----- INPUT FOR THIS TASK -----

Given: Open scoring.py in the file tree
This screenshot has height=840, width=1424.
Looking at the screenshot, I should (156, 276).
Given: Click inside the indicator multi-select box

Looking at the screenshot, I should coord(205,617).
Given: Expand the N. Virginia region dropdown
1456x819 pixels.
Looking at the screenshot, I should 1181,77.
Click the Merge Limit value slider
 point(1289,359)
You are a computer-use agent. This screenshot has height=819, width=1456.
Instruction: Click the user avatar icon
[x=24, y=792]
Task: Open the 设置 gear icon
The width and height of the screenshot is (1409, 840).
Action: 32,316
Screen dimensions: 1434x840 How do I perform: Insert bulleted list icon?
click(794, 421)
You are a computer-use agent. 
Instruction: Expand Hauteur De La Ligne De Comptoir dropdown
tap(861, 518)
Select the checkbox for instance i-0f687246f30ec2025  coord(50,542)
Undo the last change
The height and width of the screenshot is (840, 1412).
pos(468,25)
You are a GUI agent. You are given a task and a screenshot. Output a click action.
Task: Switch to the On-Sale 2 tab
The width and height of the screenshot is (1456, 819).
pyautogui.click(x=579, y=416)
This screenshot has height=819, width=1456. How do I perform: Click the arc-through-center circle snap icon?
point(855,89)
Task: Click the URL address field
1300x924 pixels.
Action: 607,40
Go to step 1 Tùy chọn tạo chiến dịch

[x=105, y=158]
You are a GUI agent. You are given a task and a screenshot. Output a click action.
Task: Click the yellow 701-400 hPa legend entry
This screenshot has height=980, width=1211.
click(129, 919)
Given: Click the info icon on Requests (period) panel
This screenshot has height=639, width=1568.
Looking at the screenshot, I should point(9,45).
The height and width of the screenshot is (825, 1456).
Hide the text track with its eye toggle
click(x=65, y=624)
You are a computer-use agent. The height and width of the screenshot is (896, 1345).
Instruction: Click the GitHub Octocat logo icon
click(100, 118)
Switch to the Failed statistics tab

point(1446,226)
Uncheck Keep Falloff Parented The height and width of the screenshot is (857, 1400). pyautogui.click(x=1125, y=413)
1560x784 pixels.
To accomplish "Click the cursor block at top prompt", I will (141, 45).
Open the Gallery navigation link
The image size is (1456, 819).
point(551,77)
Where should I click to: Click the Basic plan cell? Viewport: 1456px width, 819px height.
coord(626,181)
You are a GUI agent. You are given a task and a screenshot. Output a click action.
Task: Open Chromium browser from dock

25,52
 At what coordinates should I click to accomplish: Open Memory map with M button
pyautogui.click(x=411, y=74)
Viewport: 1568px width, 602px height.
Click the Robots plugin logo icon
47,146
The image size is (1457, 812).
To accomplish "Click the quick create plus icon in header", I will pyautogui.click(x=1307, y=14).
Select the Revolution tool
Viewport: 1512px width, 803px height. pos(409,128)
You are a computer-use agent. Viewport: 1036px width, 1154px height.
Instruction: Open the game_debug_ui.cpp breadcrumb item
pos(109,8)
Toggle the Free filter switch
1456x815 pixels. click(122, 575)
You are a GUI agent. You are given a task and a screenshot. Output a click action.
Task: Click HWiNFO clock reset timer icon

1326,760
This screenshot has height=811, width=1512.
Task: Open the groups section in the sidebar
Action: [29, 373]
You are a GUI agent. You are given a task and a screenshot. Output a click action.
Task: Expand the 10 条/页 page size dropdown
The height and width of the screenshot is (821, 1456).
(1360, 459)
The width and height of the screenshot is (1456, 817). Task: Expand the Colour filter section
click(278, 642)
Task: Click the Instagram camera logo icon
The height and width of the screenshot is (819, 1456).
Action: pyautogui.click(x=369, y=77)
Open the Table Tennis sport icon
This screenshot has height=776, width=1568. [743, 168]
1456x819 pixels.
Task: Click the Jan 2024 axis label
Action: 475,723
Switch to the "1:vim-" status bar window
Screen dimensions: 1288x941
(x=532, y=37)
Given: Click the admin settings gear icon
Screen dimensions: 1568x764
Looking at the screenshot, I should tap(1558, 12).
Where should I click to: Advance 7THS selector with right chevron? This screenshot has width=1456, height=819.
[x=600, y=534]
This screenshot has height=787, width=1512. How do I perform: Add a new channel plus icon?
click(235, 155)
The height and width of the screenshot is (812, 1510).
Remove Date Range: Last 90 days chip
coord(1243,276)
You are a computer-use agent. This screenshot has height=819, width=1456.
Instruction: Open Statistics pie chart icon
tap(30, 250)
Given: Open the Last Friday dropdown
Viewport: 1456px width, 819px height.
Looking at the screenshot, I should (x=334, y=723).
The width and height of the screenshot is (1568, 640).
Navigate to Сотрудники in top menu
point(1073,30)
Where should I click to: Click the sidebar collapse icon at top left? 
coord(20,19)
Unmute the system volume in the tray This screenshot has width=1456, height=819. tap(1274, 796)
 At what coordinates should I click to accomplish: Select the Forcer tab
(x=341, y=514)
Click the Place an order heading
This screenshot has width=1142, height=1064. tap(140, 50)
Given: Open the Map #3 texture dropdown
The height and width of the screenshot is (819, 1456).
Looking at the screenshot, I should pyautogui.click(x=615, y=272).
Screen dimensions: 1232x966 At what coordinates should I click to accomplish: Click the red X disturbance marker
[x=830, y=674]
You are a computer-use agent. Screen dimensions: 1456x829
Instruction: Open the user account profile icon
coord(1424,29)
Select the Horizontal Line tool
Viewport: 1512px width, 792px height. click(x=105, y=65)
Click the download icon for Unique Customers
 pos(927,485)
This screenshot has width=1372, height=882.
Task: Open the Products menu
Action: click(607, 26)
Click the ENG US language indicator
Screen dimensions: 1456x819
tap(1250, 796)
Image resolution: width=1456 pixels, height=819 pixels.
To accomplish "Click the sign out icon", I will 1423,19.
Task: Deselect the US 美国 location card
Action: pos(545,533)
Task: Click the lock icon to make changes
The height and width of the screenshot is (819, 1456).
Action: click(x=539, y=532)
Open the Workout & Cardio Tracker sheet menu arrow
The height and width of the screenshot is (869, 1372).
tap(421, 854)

-----

--- EXERCISE DIRECTIONS ---
Return precisely the lines of the records, starting with the line that holds "Open the Workout" and ending with the last one.

--- SOLVED PROBLEM ---
Open the Workout & Cardio Tracker sheet menu arrow
The height and width of the screenshot is (869, 1372).
tap(421, 854)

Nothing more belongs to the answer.